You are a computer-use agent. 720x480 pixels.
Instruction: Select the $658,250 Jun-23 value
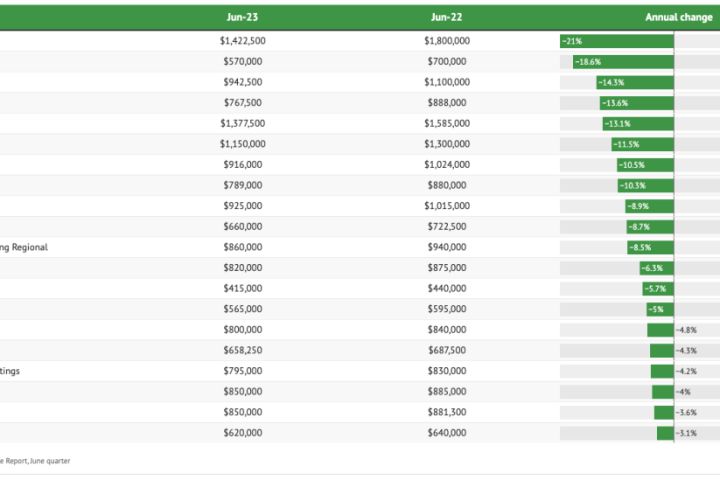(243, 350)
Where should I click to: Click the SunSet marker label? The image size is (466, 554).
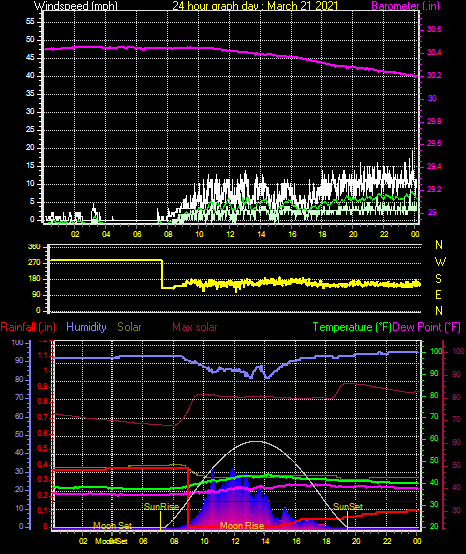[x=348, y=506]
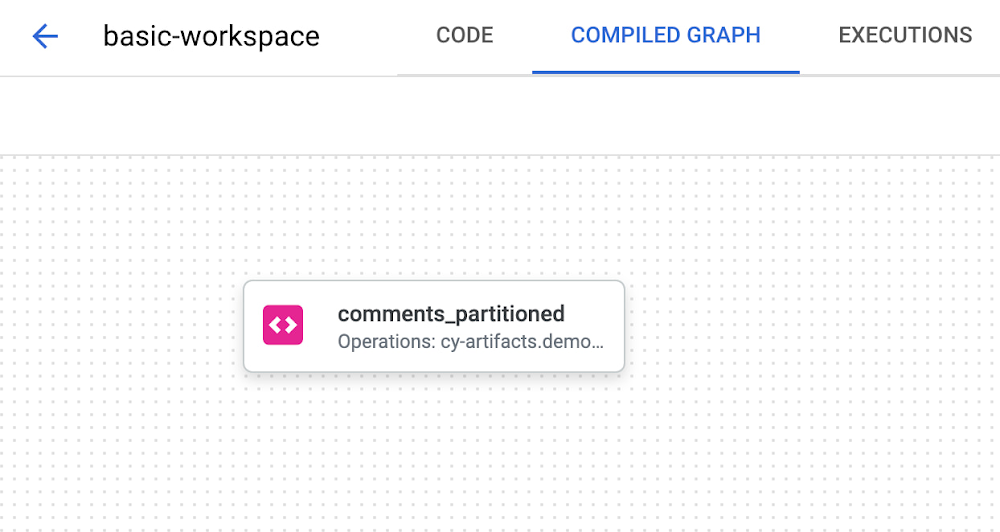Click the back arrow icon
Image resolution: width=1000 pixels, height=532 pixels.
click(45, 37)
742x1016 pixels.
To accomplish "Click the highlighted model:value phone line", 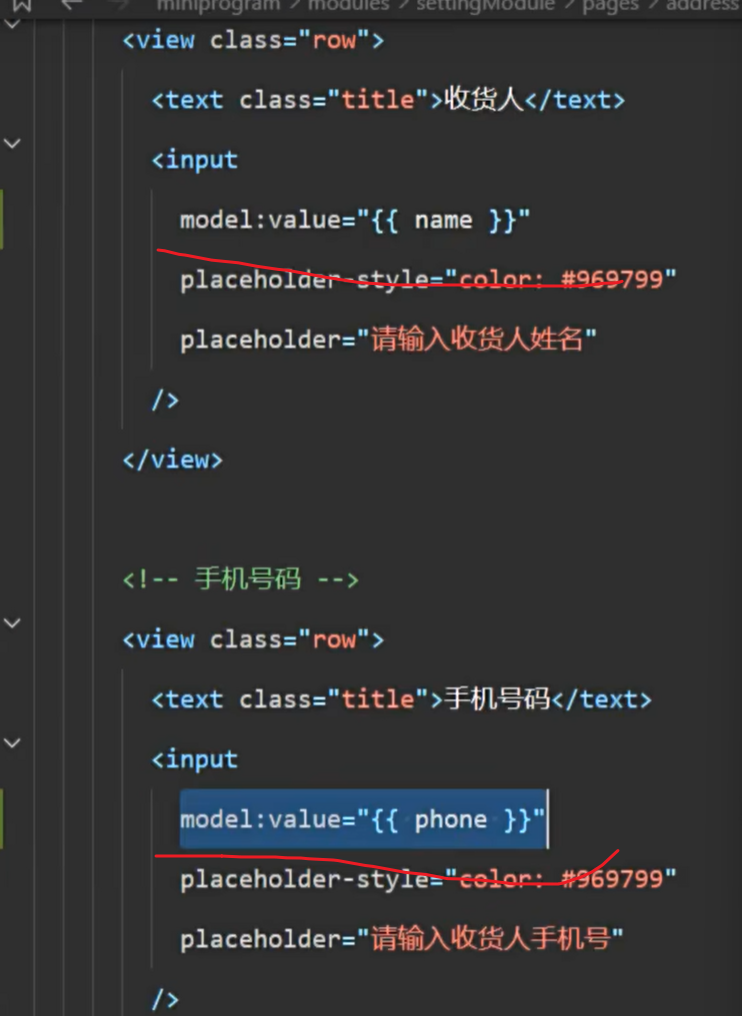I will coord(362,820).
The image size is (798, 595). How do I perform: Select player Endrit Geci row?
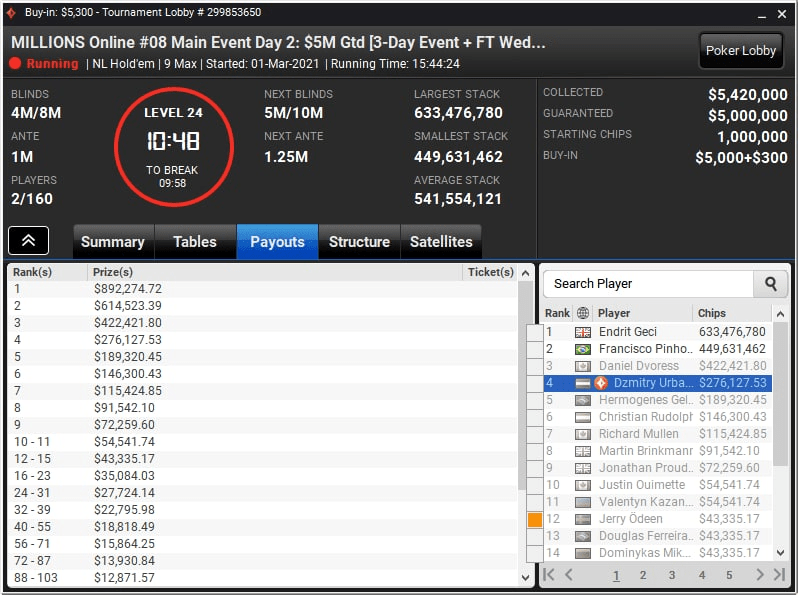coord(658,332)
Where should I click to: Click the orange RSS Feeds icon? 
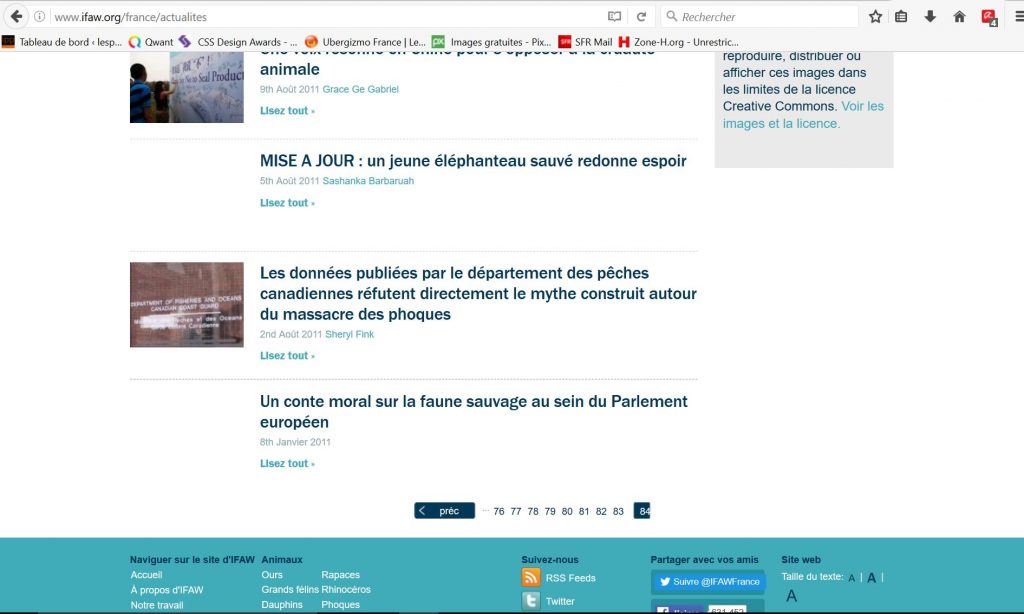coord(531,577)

.....

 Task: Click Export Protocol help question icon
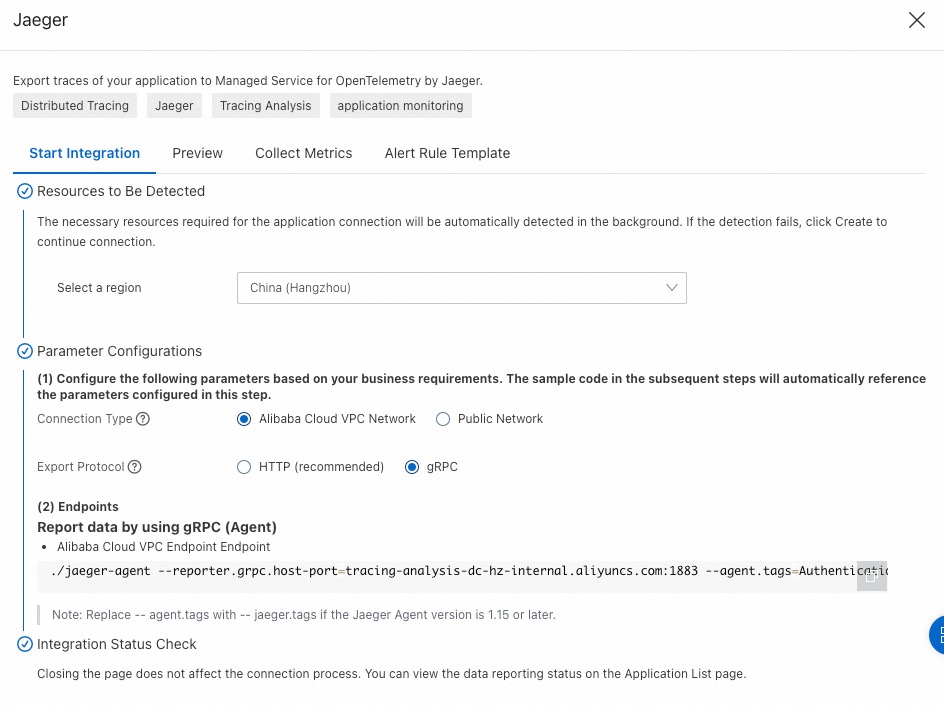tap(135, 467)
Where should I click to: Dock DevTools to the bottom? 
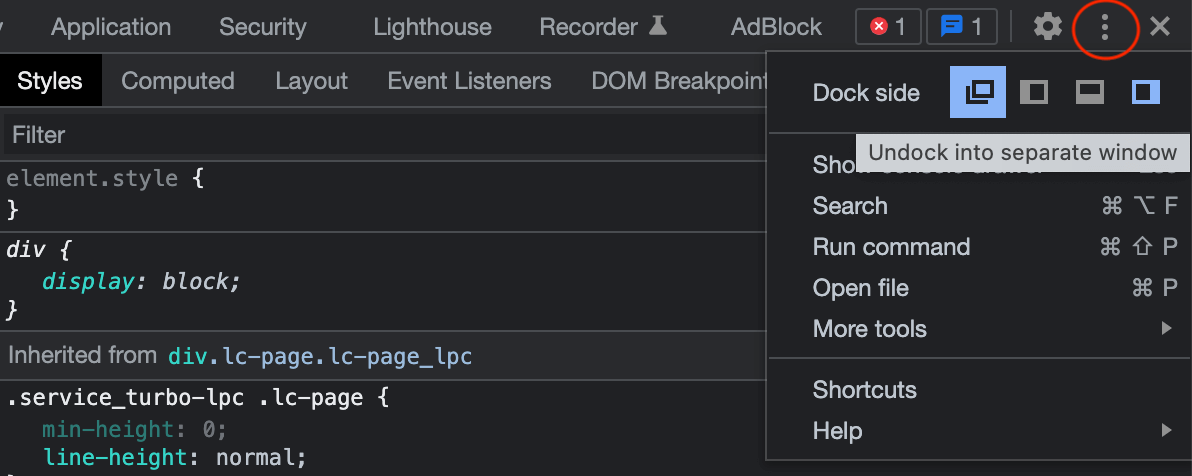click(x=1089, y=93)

.....

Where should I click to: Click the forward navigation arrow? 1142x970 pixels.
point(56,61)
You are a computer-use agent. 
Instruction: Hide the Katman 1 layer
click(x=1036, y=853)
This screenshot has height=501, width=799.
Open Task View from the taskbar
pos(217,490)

.....

- What is required -
Find the word "computer" in the records and pull out each line that has it.

- Task output -
You are a computer-use agent. 720x480 pixels.
You are a computer-use agent. 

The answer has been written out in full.